第11話 明日テストらしいけど、準備ちゃんとできてるの?

 彩人を自宅まで送り届けた後、俺たちは揃って自分の家へと帰る。小鐘も気がかりだった『彩人すっぴん問題』を解決出来てたいへん満足気だ。


「オカン~、親父~、たでーまー……って、早速今日の入学式見てんのかよ」

「おお~お帰り哲俊。見ろ、綺麗に撮れてるぞ~!」

「恥ずいって親父……って見事に俺の後頭部しか撮れてねぇし」


 家のリビングの扉を開けると、両親はビデオカメラをテレビにつないで大画面で入学式を視聴中だった。それより腹減ったよオカン……

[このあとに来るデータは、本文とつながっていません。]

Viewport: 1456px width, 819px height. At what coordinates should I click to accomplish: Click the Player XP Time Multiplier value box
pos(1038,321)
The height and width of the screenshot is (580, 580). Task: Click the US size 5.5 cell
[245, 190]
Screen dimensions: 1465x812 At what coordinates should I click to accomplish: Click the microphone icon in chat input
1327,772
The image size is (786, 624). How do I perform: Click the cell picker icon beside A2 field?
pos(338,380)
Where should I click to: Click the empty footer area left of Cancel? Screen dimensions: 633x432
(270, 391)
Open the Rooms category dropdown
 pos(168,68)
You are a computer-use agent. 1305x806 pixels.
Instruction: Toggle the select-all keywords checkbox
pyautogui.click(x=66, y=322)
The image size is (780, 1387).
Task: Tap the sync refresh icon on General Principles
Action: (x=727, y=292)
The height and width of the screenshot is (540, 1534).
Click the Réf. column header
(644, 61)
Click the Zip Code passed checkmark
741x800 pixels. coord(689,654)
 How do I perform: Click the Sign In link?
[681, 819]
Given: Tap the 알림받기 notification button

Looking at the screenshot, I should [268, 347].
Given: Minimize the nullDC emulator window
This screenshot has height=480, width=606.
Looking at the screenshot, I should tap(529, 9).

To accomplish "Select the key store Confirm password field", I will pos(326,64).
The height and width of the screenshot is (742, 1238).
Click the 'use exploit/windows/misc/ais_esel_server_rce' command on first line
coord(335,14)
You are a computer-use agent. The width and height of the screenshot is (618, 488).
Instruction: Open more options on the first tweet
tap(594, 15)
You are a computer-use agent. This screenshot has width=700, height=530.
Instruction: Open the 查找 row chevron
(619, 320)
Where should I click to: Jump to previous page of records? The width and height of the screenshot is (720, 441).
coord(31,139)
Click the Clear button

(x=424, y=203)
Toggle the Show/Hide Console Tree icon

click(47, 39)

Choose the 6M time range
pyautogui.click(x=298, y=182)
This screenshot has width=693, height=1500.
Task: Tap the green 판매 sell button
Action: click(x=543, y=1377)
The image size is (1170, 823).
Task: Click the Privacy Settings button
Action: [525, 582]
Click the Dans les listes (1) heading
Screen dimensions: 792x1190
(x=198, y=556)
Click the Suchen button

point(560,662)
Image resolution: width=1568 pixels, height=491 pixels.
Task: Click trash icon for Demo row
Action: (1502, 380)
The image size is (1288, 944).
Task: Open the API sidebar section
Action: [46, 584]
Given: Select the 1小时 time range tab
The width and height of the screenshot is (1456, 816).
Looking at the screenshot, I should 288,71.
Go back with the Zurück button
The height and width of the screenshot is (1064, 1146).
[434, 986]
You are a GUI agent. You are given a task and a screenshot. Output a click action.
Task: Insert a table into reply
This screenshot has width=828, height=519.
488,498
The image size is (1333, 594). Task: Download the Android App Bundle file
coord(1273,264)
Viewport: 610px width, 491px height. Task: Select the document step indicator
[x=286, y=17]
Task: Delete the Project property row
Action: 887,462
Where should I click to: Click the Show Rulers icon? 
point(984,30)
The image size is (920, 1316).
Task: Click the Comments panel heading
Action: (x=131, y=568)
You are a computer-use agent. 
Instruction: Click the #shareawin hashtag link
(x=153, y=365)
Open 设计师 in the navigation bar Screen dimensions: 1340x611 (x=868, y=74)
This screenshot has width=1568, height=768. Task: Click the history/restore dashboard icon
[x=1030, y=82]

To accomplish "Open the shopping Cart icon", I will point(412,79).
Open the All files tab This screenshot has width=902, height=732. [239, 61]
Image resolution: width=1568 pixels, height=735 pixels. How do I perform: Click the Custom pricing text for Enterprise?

 帰ってきてすぐに冷蔵庫を開けて、なにかつまめそうなものを探している小鐘をよそに俺はオカンに彩人が映った写真とレシートを渡す。


「ほい、これが頼まれてたやつ」

「ん? あら~、可愛いわねぇ。やだほんとに美人、これ彩人君?」

「どこからどう見ても彩人以外の何ものでも無いだろ? 加工とかなんもしてなくてこれ」

「可愛いでしょー? もう周りの人みんな注目しててデパートのなか大変だったんだから」


 牛乳とコップ片手に、ダイニングからオカンに報告する小鐘。昼飯何するのかと俺が聞けば、『これとヨーグルト』というなんとも乳製品に偏った答えをするのだった。


「マジかよ、他に無かったのか?」

「だって今がっつり食べたら夜ご飯入んないじゃん、そんなのも分からないとかおにぃってもしかしなくても馬鹿?」

「ぐぅ……」

「ぐうの音出てんじゃん、あーしの正論に」


 ド正論なんだが、妹に指摘されるのはちょっと腹立つ――それが兄という存在の悲しいさがなのだ。

 そんな俺たちの戯れをオカンはため息をつきながら見ている。


「はいはい喧嘩しないの。といっても小鐘の言う通りがっつり食べたら夜ご飯食べられないし、お金あげるから近くのコンビニでサンドイッチでも買ってきなさい」

「やったぜ、カツサンドでも買お」

「あ! おにぃだけズルい、あーしも買って!」

「おい、さっきまでの意見はどうした」


 じとーっと小鐘の方を見ると、『カツサンド一個ぐらいでお腹いっぱいになんないし……』と俺から目を逸らしながら言う小鐘。

 ほんとは食いたかったんだな、と俺は納得してオカンから二千円ほど貰ってコンビニに向かった。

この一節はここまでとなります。